The parts only he could build
With the foundation handled, Jerome spent the next four weeks on the things he'd actually been hired to build: the knowledge graph schema, the semantic ranking logic, the concept-to-concept relationship traversal, the query interface. This was the work he'd been delaying for three months while building infrastructure. It turned out four weeks was enough time to do it well.
The demo on real data
In week five, Jerome loaded the demo with a real document corpus from a public dataset relevant to the investor's domain. He ran through the demo flow a dozen times, tweaked the streaming response formatting, adjusted the search ranking. On demo day, the product responded to natural language queries with streaming AI answers backed by actual retrieved documents. The investor asked if they could keep the login.
From demo to product
After the round closed, Jerome went back to the same codebase — not a new one. The demo infrastructure was the production infrastructure. He extended the vector retrieval, added new knowledge graph schemas, built the enterprise onboarding flow. He didn't rewrite anything. The foundation that worked for the demo worked for the product.
Outcomes
Seed round closed on the demo
The investor committed within a week of the demo. Two others joined the round in the following three weeks.
Demo-ready product in six days
Jerome rebuilt his entire product foundation in six days — auth, billing, AI streaming, database layer — and spent the remaining five weeks on the product itself.
Three months of infrastructure work abandoned for a better approach
Jerome's self-built infrastructure stack represented roughly three months of work. He replaced it in six days. He describes that as one of his best decisions.
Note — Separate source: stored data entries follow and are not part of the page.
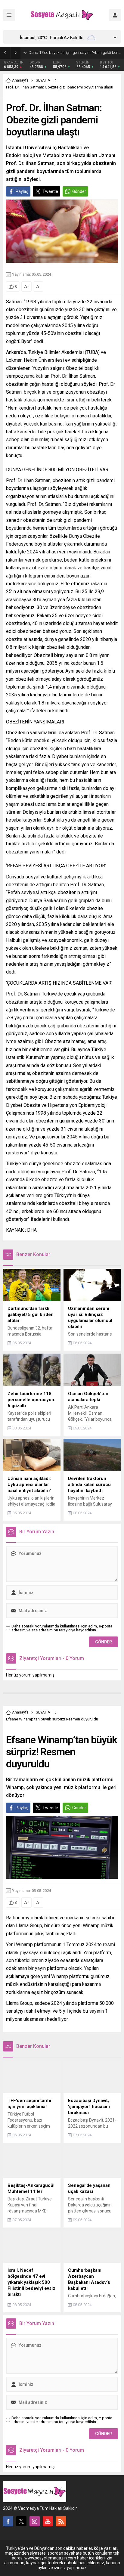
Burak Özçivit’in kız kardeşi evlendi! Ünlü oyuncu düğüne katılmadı (75, 52)
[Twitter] (21, 2521)
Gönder (79, 191)
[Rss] (61, 2521)
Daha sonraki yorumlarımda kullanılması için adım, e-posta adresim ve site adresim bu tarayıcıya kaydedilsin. (61, 1628)
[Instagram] (34, 2521)
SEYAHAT (44, 80)
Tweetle (50, 191)
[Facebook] (8, 2521)
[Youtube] (48, 2521)
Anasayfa (20, 80)
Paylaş (22, 191)
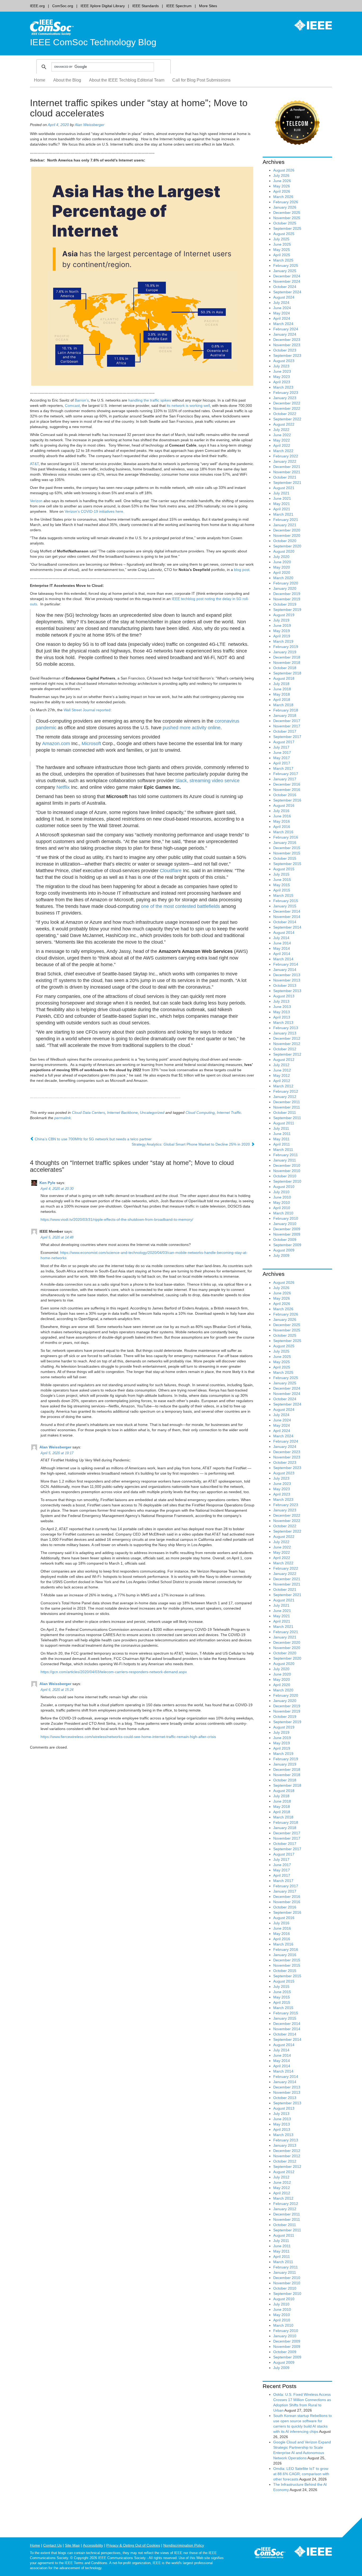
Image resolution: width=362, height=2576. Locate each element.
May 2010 (281, 1202)
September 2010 (287, 1181)
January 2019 (284, 652)
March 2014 (283, 959)
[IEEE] (309, 25)
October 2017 (284, 731)
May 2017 (281, 758)
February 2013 (285, 1028)
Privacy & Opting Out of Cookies (133, 2545)
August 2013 (283, 996)
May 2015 (281, 885)
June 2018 (282, 689)
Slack (181, 780)
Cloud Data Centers (88, 1112)
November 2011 (286, 1107)
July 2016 (281, 811)
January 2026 (284, 207)
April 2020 (281, 572)
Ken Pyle (47, 1182)
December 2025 (286, 212)
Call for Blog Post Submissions (201, 80)
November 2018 (286, 662)
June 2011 (282, 1134)
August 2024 (283, 297)
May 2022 (281, 440)
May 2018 (281, 694)
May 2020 (281, 567)
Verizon (36, 501)
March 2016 (283, 832)
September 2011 (287, 1118)
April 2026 (281, 191)
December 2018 (286, 657)
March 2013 (283, 1022)
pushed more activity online (191, 727)
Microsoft (91, 743)
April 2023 (281, 382)
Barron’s (82, 400)
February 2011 (285, 1155)
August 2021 (283, 488)
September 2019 (287, 609)
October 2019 (284, 604)
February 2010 (285, 1218)
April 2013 (281, 1017)
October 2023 (284, 350)
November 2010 (286, 1171)
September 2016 (287, 800)
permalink (62, 1118)
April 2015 (281, 890)
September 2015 (287, 864)
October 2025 (284, 223)
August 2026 (283, 170)
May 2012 (281, 1075)
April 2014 (281, 954)
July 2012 (281, 1065)
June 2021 (282, 498)
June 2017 (282, 752)
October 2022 (284, 414)
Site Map (72, 2545)
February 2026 (285, 202)
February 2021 (285, 519)
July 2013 (281, 1001)
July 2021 (281, 493)
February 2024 (285, 329)
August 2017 (283, 742)
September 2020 (287, 546)
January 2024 (284, 334)
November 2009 (286, 1234)
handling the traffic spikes (149, 400)
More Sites (208, 6)
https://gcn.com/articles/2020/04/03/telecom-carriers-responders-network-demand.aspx (114, 1672)
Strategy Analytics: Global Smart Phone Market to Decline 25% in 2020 (191, 1144)
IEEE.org (37, 6)
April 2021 (281, 509)
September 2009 (287, 1245)
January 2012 (284, 1097)
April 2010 (281, 1208)
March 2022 (283, 451)
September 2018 (287, 673)
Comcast (72, 405)
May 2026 (281, 186)
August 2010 (283, 1187)
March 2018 (283, 705)
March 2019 (283, 641)
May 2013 (281, 1012)
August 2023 (283, 361)
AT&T (34, 464)
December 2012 (286, 1038)
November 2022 (286, 408)
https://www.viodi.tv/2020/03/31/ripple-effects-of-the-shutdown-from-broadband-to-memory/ (117, 1219)
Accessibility (93, 2545)
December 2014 (286, 911)
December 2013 (286, 975)
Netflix (63, 787)
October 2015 (284, 858)
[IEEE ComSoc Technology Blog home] (52, 27)
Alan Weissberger (89, 125)
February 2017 (285, 774)
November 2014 (286, 917)
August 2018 (283, 678)
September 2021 (287, 482)
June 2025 (282, 244)
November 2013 (286, 980)
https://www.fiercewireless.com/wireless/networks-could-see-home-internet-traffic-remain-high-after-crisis (128, 1737)
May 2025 (281, 249)
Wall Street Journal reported (87, 710)
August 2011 (283, 1123)
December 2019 (286, 594)
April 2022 (281, 445)
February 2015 (285, 901)
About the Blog (67, 80)
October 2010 (284, 1176)
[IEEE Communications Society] (269, 2553)
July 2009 (281, 1255)
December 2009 (286, 1229)
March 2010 (283, 1213)
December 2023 (286, 339)
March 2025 (283, 260)
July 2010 (281, 1192)
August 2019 (283, 615)
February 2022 (285, 456)
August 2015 (283, 869)
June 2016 (282, 816)
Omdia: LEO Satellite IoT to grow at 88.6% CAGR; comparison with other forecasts (301, 2473)
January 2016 (284, 842)
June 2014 (282, 943)
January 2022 (284, 461)
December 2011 (286, 1102)
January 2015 (284, 906)
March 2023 (283, 387)
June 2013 (282, 1007)
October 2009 (284, 1239)
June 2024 (282, 308)
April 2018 (281, 699)
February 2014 (285, 964)
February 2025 (285, 265)
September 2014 (287, 927)
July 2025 (281, 239)
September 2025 (287, 228)
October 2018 (284, 668)
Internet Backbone (122, 1112)
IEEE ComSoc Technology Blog (93, 42)
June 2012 (282, 1070)
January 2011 (284, 1160)
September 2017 (287, 737)
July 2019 (281, 620)
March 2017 (283, 768)
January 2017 (284, 779)
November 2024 (286, 281)
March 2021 (283, 514)
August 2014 (283, 932)
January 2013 (284, 1033)
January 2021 (284, 525)
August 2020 (283, 551)
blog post (241, 570)
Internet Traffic (229, 1112)
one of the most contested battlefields (180, 906)
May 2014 (281, 948)
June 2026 (282, 181)
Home (39, 80)
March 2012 (283, 1086)
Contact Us (52, 2545)
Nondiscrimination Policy (183, 2545)
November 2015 (286, 853)
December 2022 (286, 403)
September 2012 (287, 1054)
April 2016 (281, 827)
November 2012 (286, 1044)
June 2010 (282, 1197)
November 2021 (286, 472)
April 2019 (281, 636)
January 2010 (284, 1224)
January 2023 (284, 398)
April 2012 (281, 1081)
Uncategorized (152, 1112)
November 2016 (286, 789)
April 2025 (281, 255)
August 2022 (283, 424)
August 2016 (283, 805)
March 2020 (283, 578)
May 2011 (281, 1139)
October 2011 (284, 1112)
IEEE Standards (145, 6)
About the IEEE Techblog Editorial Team (126, 80)
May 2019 (281, 631)
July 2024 (281, 302)
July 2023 (281, 366)
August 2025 (283, 234)
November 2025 (286, 218)
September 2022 (287, 419)
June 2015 (282, 879)
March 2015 (283, 895)
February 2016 (285, 837)
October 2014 (284, 922)
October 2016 (284, 795)
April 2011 (281, 1144)
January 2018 (284, 715)
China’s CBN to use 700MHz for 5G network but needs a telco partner (93, 1139)
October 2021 (284, 477)
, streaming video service (213, 780)
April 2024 (281, 318)
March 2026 (283, 197)
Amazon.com (56, 743)
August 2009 (283, 1250)
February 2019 (285, 647)
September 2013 (287, 991)
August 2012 (283, 1059)
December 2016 (286, 784)
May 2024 (281, 313)
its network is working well (188, 405)
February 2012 (285, 1091)
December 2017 (286, 721)
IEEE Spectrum (179, 6)
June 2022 (282, 435)
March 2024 (283, 324)
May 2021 (281, 504)
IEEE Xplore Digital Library (103, 6)
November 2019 (286, 599)
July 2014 (281, 938)
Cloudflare (171, 870)
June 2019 (282, 625)
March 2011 (283, 1149)
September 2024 (287, 292)
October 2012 (284, 1049)
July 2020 (281, 557)
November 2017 (286, 726)
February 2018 (285, 710)
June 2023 (282, 371)
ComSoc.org (62, 6)
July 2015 (281, 874)
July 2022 (281, 429)
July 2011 (281, 1128)
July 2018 (281, 684)
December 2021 (286, 467)
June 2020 (282, 562)
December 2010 (286, 1165)
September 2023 (287, 355)
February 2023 (285, 392)
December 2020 (286, 530)
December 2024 (286, 276)
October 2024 (284, 287)
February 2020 (285, 583)
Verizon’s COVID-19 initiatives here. (94, 511)
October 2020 (284, 541)
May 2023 (281, 377)
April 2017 (281, 763)
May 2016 (281, 821)
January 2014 (284, 969)
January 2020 (284, 588)
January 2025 (284, 271)
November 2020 (286, 535)
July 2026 (281, 175)
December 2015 (286, 848)
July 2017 (281, 747)
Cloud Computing (200, 1112)
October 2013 (284, 985)
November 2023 (286, 345)
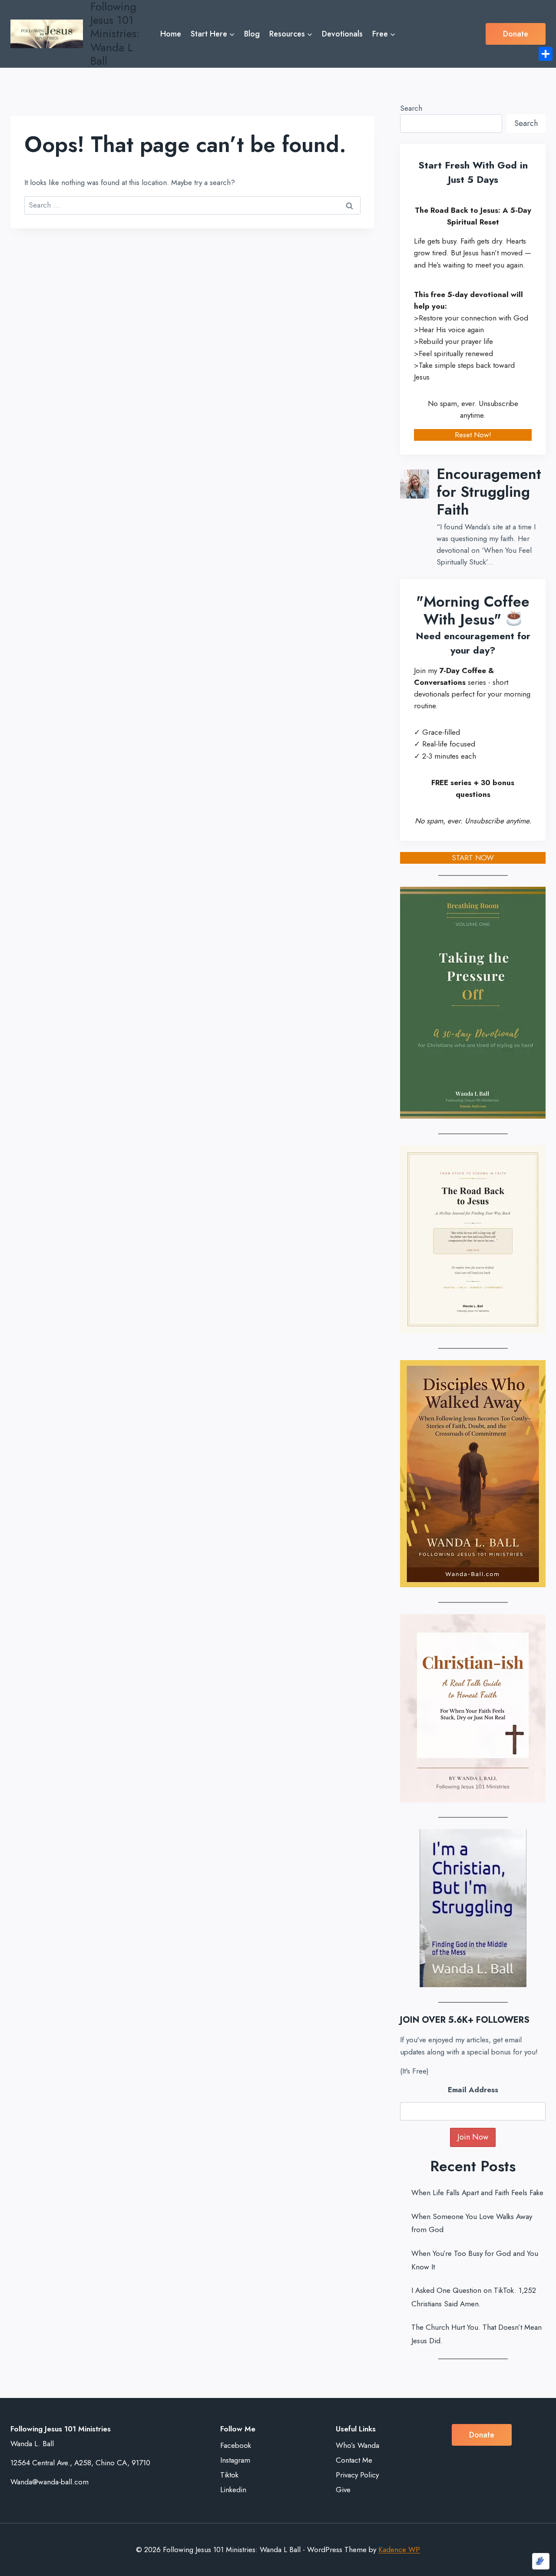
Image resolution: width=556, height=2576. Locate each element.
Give (343, 2489)
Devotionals (342, 34)
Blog (252, 34)
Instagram (235, 2460)
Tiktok (229, 2475)
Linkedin (233, 2489)
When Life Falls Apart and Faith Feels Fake (477, 2192)
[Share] (545, 54)
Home (170, 34)
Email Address (473, 2089)
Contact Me (354, 2460)
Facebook (235, 2445)
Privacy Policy (357, 2475)
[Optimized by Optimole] (540, 2561)
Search (411, 108)
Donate (515, 34)
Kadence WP (399, 2549)
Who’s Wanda (357, 2445)
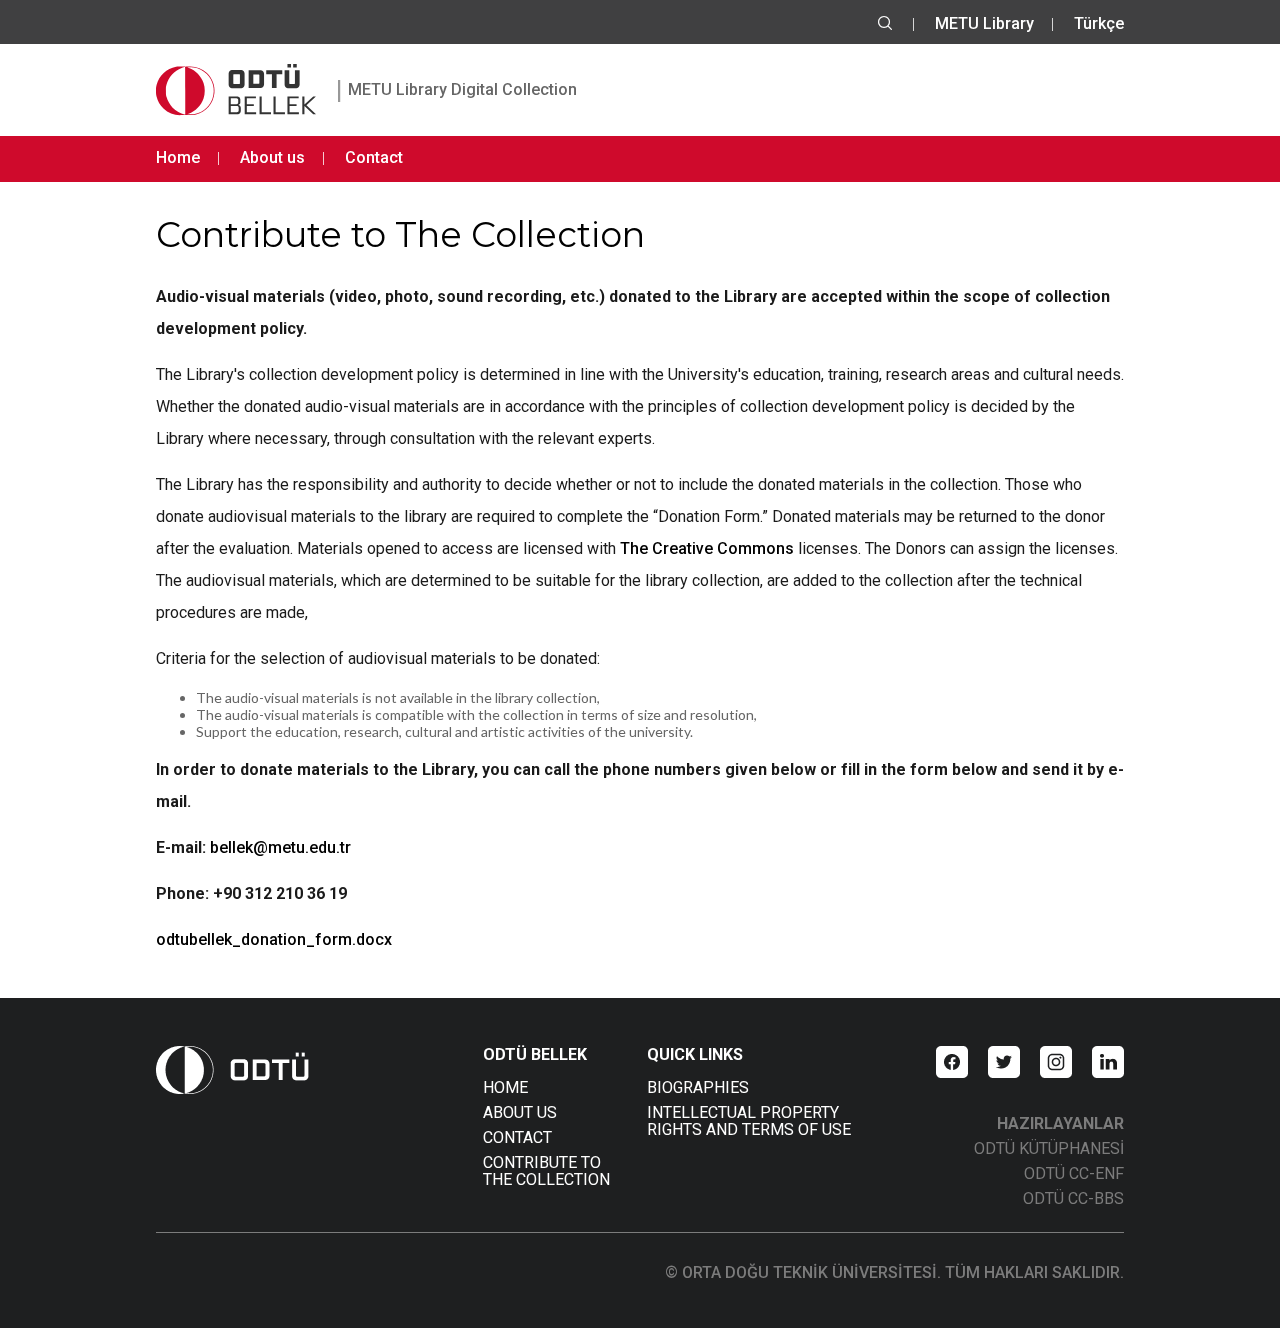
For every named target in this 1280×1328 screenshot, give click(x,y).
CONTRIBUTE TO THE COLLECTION (546, 1171)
No rewrite after the round
The demo codebase became the production codebase. Jerome has been shipping on the same foundation since day six.
In their own words
I spent three months building infrastructure I thought I had to build myself. That was a mistake — not because the work was bad but because it was available off the shelf in a form that would have taken me six days instead of three months. The painful part is that I knew vector stores, I knew retrieval, I knew what good looked like. I just didn't know I could skip everything else.
“I had six weeks to build something investors would believe in. I'd already spent three months on infrastructure that wasn't the product. ShipAI was the reset I needed — it let me spend those six weeks on the parts only I could build.”
— Jerome Okafor
Frequently asked questions
Why did Jerome choose to rebuild rather than extend what he had?
His self-built infrastructure had accumulated design decisions he wasn't happy with. He saw the ShipAI codebase as the right foundation and made the call to start clean. Six days of rebuilding versus months of patching.
How does Contextual AI's vector search work in the product?
Users submit natural language queries. The query is embedded and used to retrieve the top-k most semantically similar documents from Jerome's Qdrant collection. Those documents, along with relationship context from the knowledge graph, are injected into the AI context before a streaming response is generated.
What happened after the seed round closed?
Jerome continued building on the same codebase. He added new knowledge graph schemas, built an enterprise onboarding flow, and extended the ranking logic. The foundation has held up without changes under production load.